Your copy should match the records below exactly, except for the pictures.

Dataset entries
......
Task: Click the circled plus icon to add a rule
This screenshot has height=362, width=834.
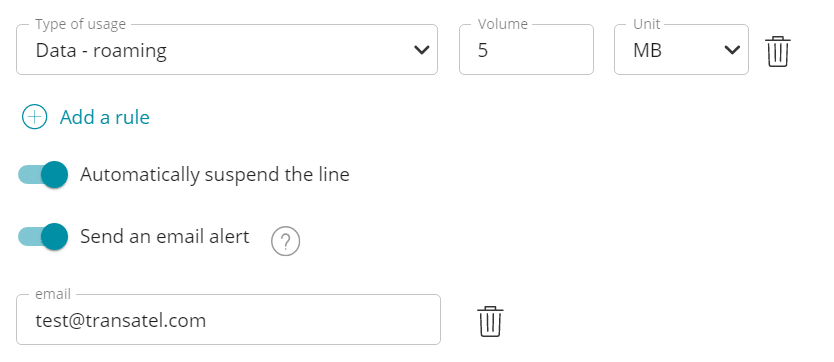Action: 35,117
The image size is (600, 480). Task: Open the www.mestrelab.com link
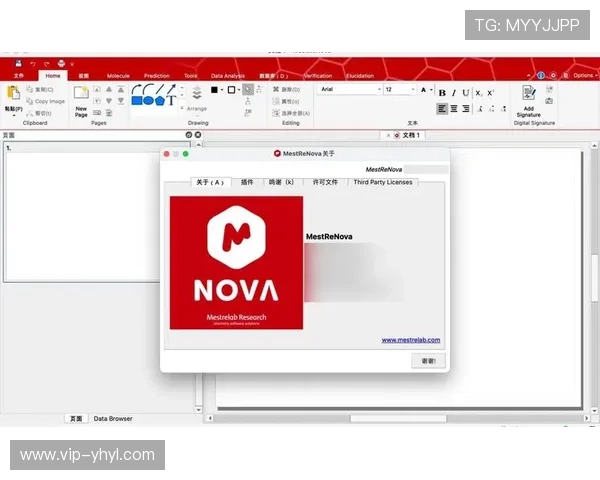pos(410,340)
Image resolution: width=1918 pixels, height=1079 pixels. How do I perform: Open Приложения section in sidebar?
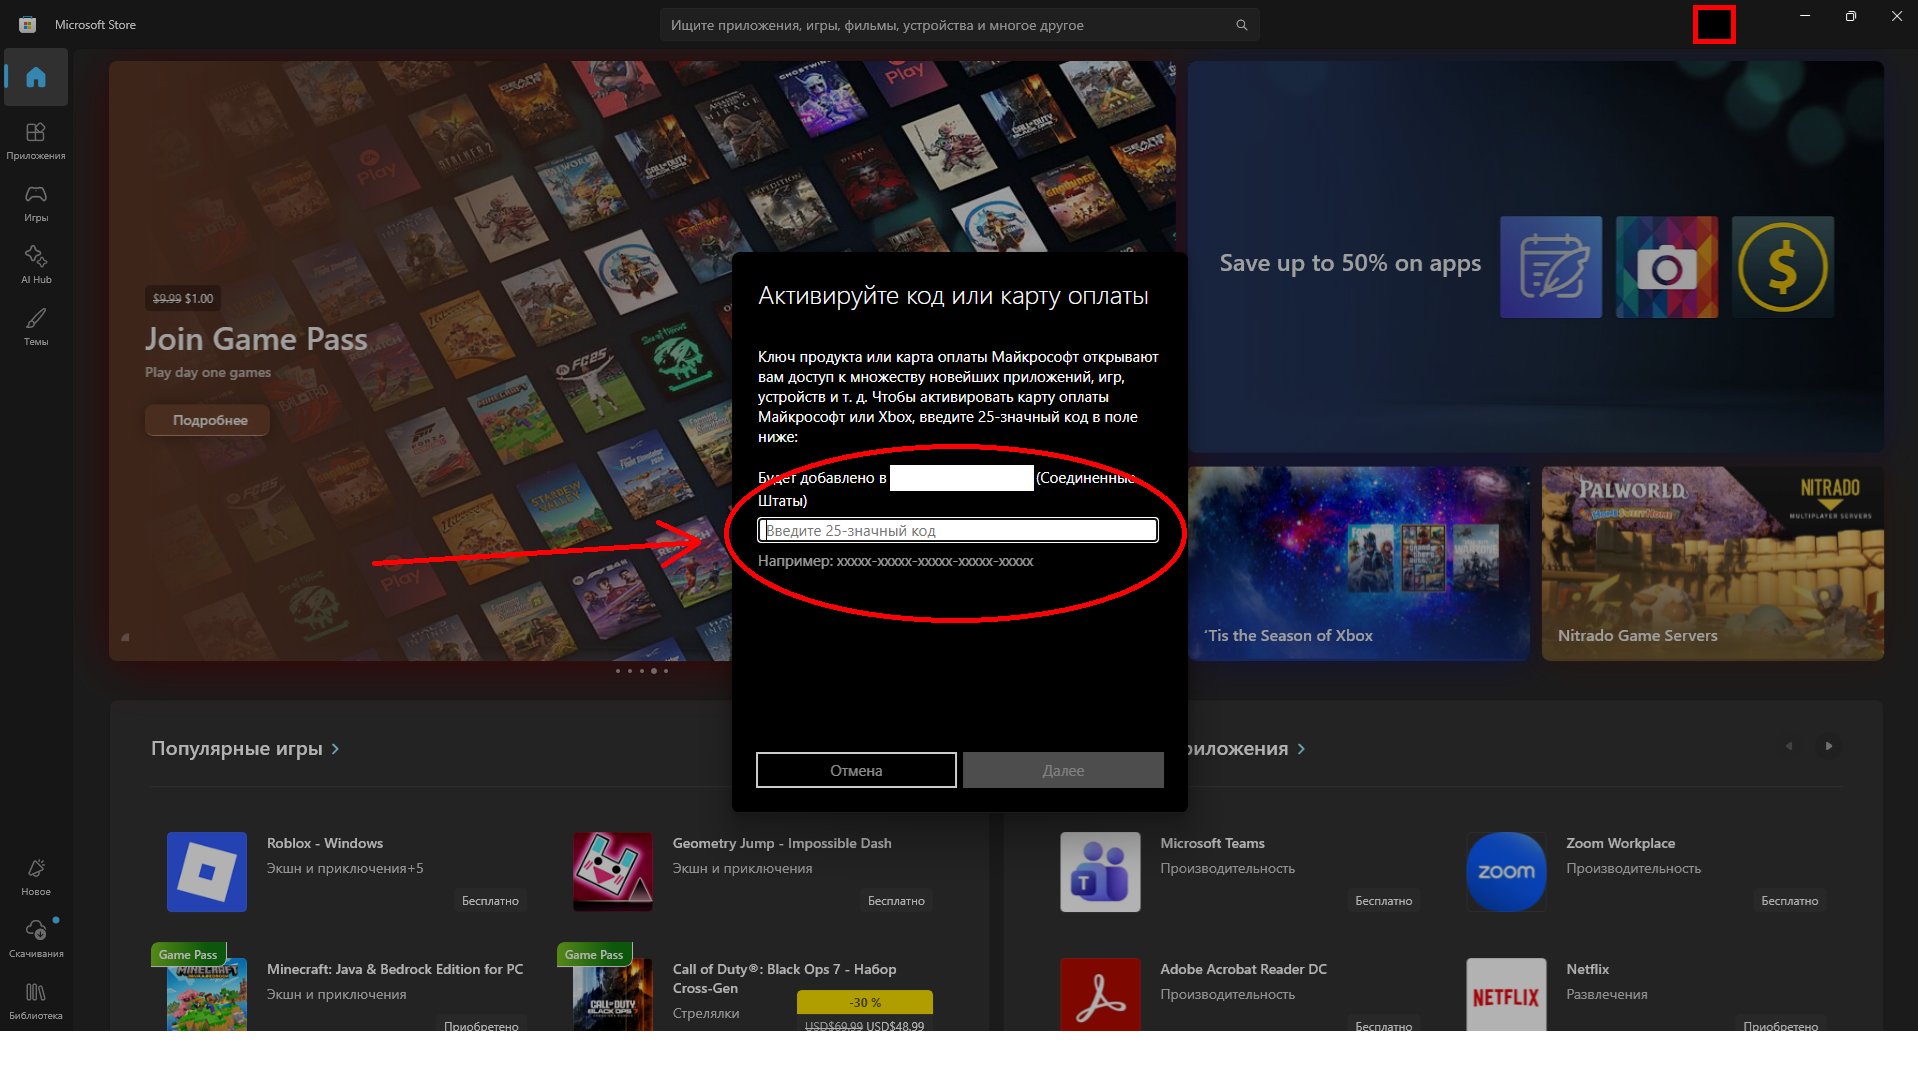point(36,140)
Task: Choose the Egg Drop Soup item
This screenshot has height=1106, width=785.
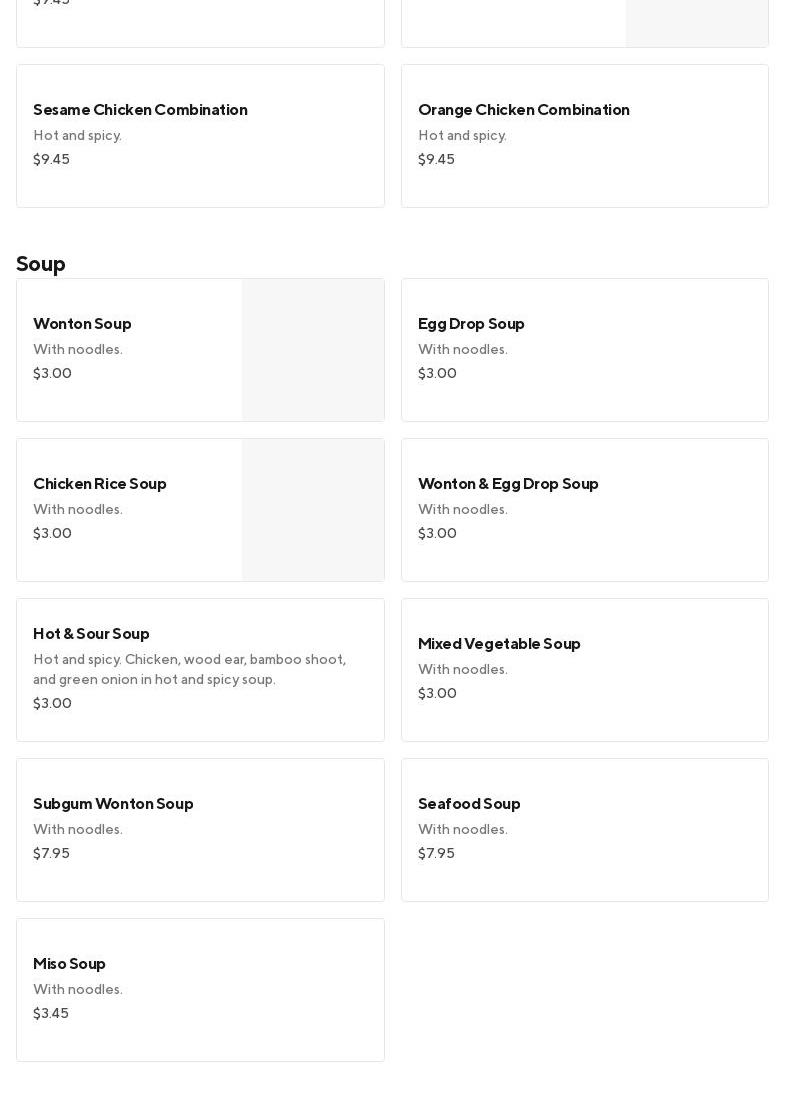Action: coord(584,350)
......
## Solution for this task
Task: Click the circled plus icon to add a rule
This screenshot has height=362, width=834.
Action: 35,117
The image size is (600, 480). Task: Open the www.mestrelab.com link
pos(410,340)
Image resolution: width=1918 pixels, height=1079 pixels. How do I perform: Open Приложения section in sidebar?
point(36,140)
Task: Choose the Egg Drop Soup item
This screenshot has height=1106, width=785.
Action: coord(584,350)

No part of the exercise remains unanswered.